(Document passage Opens)

Not looking for pity or validation of my worth or anything else really.  Just putting my thoughts down on paper here.  Emptying my head so I have more room for more bull-shit thoughts.

10 comments:

Outcast said...

Don't be silly Middle Child, you should be in nobodies place! It is a shame, a terrible shame that your first husband died but what you believe in teaches that when it's your time to go it's your time to go and it wasn't your time to go then and it still won't be for a long time to come. You are your own wonderful person who you know God loves with all his heart, no less than he loved your first husband or your neighbour, you deserve to be alive Middle Child!

I have faith that eventually you will get around to the cleaning when you get bored but even if you don't there's no harm caused by that, it doesn't make you any less of a person at all. Stay well Middle Child.

My name WAS Female, I shit you not! said...

(Document passage Closes)
(Entries shown Opens)

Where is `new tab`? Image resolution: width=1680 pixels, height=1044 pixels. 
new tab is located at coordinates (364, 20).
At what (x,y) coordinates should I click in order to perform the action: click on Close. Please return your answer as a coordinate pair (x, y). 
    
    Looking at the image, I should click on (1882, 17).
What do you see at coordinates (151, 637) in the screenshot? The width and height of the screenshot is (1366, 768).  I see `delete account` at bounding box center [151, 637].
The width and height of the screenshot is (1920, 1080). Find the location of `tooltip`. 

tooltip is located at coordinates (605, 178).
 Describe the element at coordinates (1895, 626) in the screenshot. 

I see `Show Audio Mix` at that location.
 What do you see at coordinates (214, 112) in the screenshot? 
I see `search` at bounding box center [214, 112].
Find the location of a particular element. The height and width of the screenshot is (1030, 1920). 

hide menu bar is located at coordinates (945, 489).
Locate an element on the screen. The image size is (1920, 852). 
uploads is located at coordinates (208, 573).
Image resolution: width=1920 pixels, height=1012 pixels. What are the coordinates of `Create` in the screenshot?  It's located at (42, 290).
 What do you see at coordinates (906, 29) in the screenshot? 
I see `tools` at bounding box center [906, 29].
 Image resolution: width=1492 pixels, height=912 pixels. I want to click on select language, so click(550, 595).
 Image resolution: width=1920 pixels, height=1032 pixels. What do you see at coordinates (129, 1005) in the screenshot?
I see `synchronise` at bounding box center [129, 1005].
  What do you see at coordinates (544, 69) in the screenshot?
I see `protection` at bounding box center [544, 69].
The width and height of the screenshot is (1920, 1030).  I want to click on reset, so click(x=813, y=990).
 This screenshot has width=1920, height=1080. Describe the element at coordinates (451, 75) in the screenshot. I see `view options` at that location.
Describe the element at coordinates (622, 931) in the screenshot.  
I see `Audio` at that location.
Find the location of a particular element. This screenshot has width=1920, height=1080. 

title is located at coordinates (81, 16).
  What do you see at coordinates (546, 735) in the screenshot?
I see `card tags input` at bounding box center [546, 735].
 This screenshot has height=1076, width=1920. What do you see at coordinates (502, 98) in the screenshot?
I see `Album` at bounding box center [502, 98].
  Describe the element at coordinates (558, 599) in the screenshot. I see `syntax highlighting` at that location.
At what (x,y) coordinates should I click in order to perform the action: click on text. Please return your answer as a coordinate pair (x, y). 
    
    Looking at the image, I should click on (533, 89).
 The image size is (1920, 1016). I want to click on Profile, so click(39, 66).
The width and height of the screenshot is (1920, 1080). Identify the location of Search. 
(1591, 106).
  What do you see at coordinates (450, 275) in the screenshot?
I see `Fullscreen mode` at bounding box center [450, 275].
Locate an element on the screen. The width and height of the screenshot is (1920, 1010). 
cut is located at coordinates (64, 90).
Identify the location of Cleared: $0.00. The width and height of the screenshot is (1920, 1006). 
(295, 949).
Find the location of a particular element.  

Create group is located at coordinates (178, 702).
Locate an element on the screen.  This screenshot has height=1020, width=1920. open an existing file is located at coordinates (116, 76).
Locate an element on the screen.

(Entries shown Closes)

**Exercise 1:** Summarize the blog post and its comments in two sentences.
**Exercise 2:** Extend the blog post and comments by writing what comes next.
The records have no connection to the blog post.

**Task answer 1:** The blogger writes that the post isn't meant to seek pity or validation but only to empty their head of thoughts. A commenter called Outcast tells Middle Child that it wasn't their time to go when their first husband died, that God loves them, and that leaving the cleaning undone makes them no less of a person.

**Task answer 2:**
THIS too...will pass!
You will come out stronger and better.
THIS , I know to be true!
(((hugs)))

Kristy said...

You sound very depressed. I can relate to not having any energy and getting nothing done when I'm in the midst of depression. It really colors how we see things also. Be easy on yourself as you won't always be depressed.

Sue said...

I hope that you will someday find yourself happy and healthy once again. I don't personally know what it is to be depressed- but I can only imagine it to be hell. And don't worry about the cleaning- it's over-rated. I only do it to impress company into thinking I'm perfect....

LuLu said...

They say there's a plan for everyone. Including you and me. Take care,

xx
Lulu
Breakfast After 10

momto8 said...

I too wonder many many times about Gods plan for my own life. I just say over and over and over , "Jesus I trust in you..Jesus I trust in you.." I say it so many times I start to believe it then I start to live it..it's really all there is that matters...

bj said...

Dear Heart...
I swear I never have the right words for you when I read a post like this. I don't want you to feel this way, Middle. I just always wish I could say something really AWESOME to make you feel better instantly but I never know what to say.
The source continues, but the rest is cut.